EXERCISE PROMPT |
Find each line in the records below that contains the word "with", and copy those lines.

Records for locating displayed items
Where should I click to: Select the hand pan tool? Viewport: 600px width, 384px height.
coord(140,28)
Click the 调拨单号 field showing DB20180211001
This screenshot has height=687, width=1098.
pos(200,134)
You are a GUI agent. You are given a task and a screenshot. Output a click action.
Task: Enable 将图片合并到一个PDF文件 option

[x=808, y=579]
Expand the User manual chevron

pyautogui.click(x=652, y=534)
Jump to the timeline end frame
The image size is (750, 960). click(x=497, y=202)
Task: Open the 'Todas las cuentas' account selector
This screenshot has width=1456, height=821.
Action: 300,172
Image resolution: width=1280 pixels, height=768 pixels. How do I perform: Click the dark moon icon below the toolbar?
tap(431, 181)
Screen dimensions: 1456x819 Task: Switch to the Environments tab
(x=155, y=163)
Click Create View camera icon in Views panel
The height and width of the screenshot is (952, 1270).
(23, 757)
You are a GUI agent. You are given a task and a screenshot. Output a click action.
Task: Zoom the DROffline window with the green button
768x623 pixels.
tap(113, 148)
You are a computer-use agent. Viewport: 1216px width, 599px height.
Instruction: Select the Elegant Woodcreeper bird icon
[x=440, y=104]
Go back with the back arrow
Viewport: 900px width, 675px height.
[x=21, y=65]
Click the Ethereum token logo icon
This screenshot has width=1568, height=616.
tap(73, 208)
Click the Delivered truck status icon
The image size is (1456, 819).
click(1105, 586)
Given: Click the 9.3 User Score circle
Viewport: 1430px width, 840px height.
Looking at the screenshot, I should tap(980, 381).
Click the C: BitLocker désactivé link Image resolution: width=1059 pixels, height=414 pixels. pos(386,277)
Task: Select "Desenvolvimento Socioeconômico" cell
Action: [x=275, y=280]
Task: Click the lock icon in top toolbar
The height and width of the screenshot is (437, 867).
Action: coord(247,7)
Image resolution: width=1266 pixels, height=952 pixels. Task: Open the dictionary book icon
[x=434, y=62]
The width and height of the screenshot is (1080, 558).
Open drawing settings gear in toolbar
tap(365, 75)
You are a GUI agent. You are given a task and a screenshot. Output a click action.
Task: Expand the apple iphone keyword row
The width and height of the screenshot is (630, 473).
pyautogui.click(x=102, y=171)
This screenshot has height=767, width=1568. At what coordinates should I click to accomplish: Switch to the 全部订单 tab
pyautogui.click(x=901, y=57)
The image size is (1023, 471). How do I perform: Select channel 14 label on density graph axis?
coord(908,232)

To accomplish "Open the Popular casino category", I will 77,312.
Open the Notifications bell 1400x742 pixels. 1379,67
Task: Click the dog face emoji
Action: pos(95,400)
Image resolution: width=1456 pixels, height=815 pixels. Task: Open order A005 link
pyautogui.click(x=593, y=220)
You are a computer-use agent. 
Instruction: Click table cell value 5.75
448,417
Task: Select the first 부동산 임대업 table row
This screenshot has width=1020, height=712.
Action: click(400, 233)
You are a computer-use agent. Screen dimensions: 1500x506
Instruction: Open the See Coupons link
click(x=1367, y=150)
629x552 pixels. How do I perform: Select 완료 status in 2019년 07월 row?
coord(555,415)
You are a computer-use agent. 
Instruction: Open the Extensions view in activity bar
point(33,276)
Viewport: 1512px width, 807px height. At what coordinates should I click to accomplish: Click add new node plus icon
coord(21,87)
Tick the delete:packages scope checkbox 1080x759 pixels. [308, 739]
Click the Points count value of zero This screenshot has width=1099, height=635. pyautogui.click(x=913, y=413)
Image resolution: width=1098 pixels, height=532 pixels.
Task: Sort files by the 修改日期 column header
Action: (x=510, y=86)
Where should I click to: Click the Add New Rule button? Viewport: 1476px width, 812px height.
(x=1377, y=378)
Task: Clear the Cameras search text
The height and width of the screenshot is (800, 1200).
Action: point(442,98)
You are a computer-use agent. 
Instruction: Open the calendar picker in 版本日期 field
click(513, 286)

EXERCISE SOLUTION |
Task: Zoom the DROffline window with the green button
Go back with the back arrow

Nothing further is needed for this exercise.